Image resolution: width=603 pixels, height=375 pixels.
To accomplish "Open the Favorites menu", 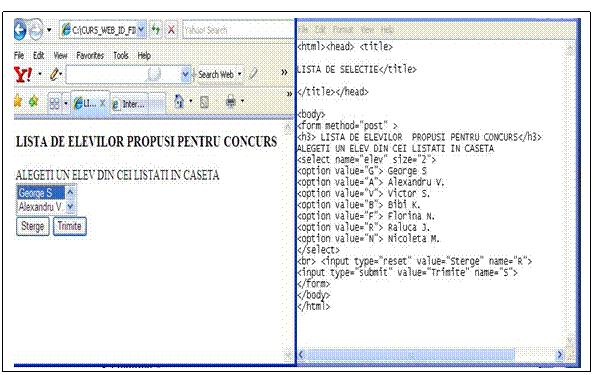I will [90, 56].
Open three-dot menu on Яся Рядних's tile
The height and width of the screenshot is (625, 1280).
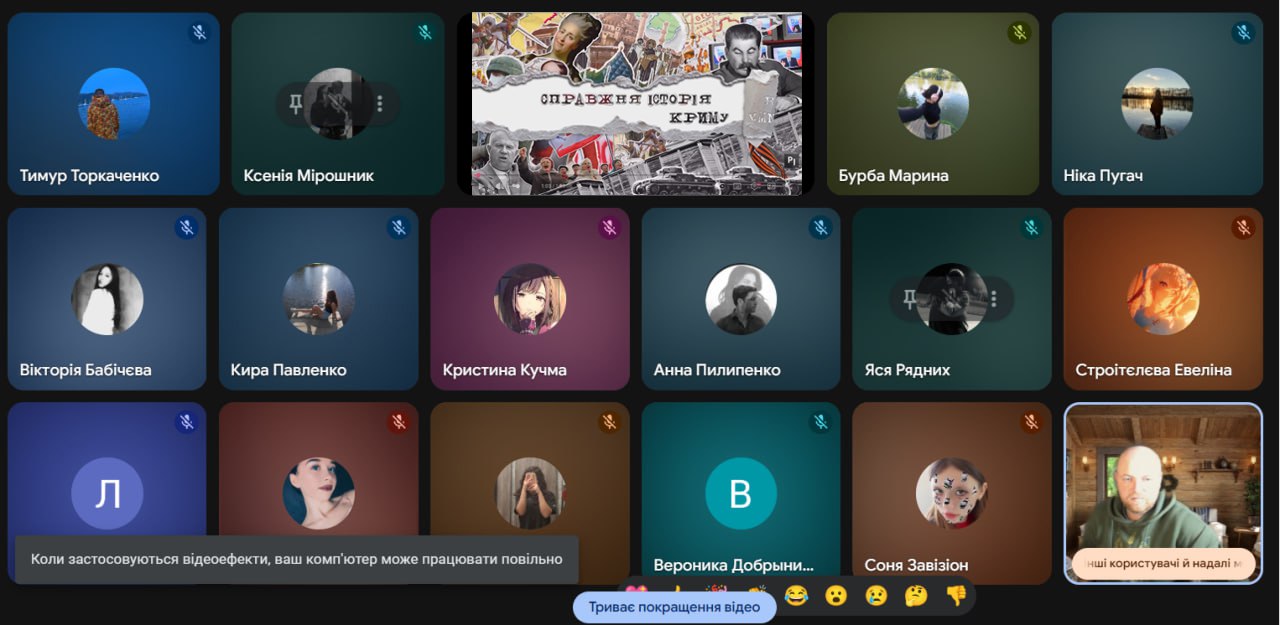pyautogui.click(x=994, y=299)
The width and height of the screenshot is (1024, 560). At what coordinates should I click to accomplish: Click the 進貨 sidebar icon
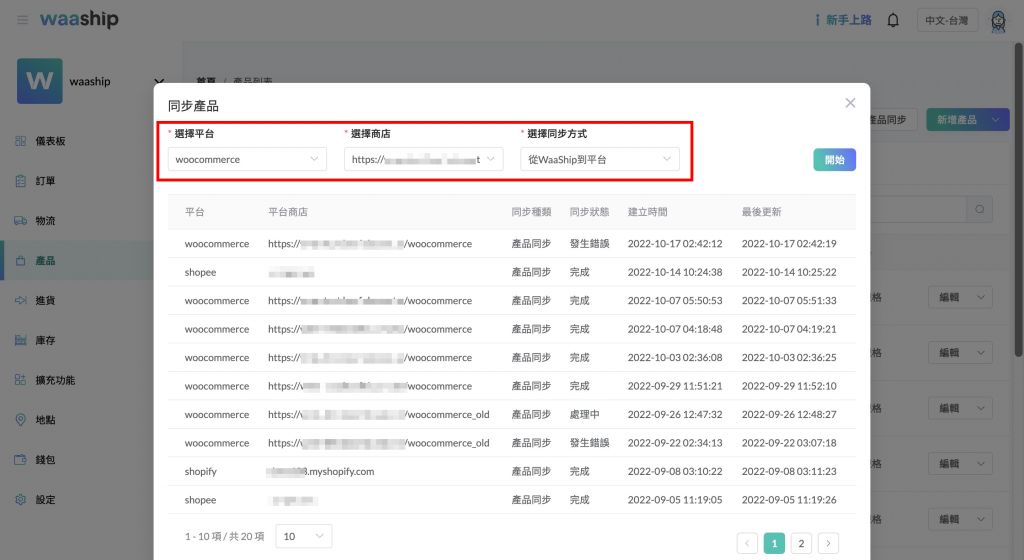click(x=21, y=300)
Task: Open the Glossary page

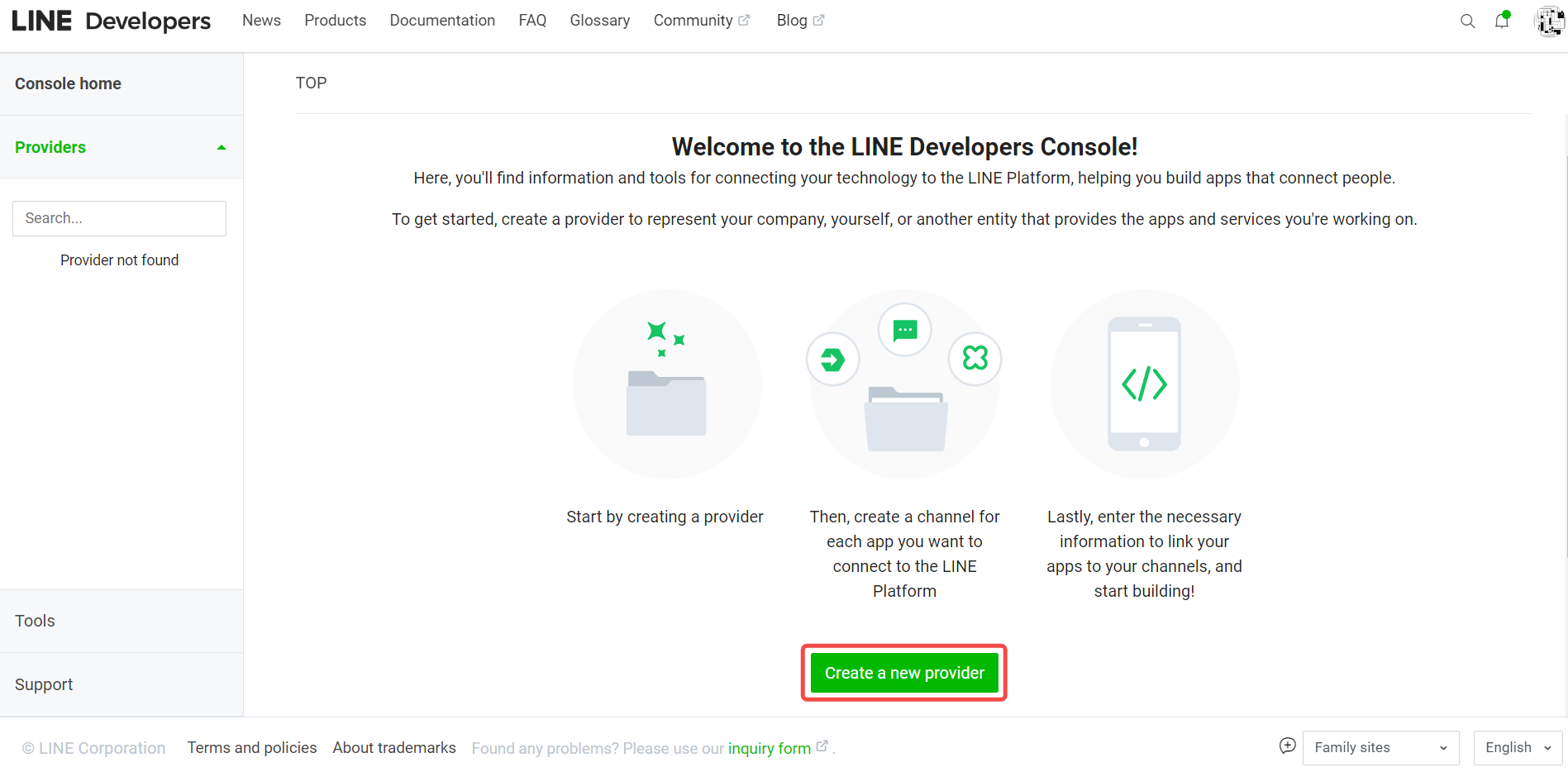Action: pyautogui.click(x=599, y=21)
____
### Task statement:
Reproduce exactly the line containing "The width and" and every line after it in the material above, up to and including the last. Exclude all pictures.

### Written response:
The width and height of the screenshot is (1024, 560). At what coordinates should I click to accomplish: Click the 進貨 sidebar icon
click(x=21, y=300)
Task: Open the Glossary page

Action: pyautogui.click(x=599, y=21)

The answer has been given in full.